- _TASK INSTRUCTIONS_
Retyping the records exactly is the whole task.
###
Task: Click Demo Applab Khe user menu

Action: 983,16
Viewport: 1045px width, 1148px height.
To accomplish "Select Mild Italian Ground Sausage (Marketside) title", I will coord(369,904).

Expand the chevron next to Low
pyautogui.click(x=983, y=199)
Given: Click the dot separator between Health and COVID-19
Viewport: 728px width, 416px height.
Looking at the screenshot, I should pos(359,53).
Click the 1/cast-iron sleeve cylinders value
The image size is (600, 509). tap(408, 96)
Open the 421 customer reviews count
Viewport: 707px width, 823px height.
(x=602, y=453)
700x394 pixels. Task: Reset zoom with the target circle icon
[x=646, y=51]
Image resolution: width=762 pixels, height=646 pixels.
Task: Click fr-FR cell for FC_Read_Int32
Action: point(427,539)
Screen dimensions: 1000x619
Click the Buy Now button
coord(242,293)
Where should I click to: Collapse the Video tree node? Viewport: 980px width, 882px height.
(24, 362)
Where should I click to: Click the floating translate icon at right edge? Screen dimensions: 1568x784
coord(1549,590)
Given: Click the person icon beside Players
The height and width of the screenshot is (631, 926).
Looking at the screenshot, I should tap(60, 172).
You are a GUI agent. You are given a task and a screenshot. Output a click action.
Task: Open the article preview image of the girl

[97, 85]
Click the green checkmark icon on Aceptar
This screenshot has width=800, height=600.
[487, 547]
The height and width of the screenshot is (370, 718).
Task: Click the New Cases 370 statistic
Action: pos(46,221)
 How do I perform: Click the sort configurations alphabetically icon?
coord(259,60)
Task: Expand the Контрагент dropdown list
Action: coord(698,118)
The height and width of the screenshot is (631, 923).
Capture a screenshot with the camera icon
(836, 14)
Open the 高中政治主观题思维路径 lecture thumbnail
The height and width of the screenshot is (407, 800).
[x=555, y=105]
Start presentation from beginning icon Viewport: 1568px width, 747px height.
###
- _EXERCISE SOLUTION_
Task: Click Demo Applab Khe user menu

Action: 983,16
Viewport: 1045px width, 1148px height.
To accomplish "Select Mild Italian Ground Sausage (Marketside) title", I will coord(369,904).

Expand the chevron next to Low
pyautogui.click(x=983, y=199)
Given: Click the dot separator between Health and COVID-19
Viewport: 728px width, 416px height.
Looking at the screenshot, I should pos(359,53).
Click the 1/cast-iron sleeve cylinders value
The image size is (600, 509). tap(408, 96)
Open the 421 customer reviews count
Viewport: 707px width, 823px height.
(x=602, y=453)
700x394 pixels. Task: Reset zoom with the target circle icon
[x=646, y=51]
Image resolution: width=762 pixels, height=646 pixels.
Task: Click fr-FR cell for FC_Read_Int32
Action: point(427,539)
Screen dimensions: 1000x619
Click the Buy Now button
coord(242,293)
Where should I click to: Collapse the Video tree node? Viewport: 980px width, 882px height.
(24, 362)
Where should I click to: Click the floating translate icon at right edge? Screen dimensions: 1568x784
coord(1549,590)
Given: Click the person icon beside Players
The height and width of the screenshot is (631, 926).
Looking at the screenshot, I should tap(60, 172).
You are a GUI agent. You are given a task and a screenshot. Output a click action.
Task: Open the article preview image of the girl

[97, 85]
Click the green checkmark icon on Aceptar
This screenshot has width=800, height=600.
[487, 547]
The height and width of the screenshot is (370, 718).
Task: Click the New Cases 370 statistic
Action: pos(46,221)
 How do I perform: Click the sort configurations alphabetically icon?
coord(259,60)
Task: Expand the Контрагент dropdown list
Action: coord(698,118)
The height and width of the screenshot is (631, 923).
Capture a screenshot with the camera icon
(836, 14)
Open the 高中政治主观题思维路径 lecture thumbnail
The height and width of the screenshot is (407, 800).
[x=555, y=105]
Start presentation from beginning icon Viewport: 1568px width, 747px height.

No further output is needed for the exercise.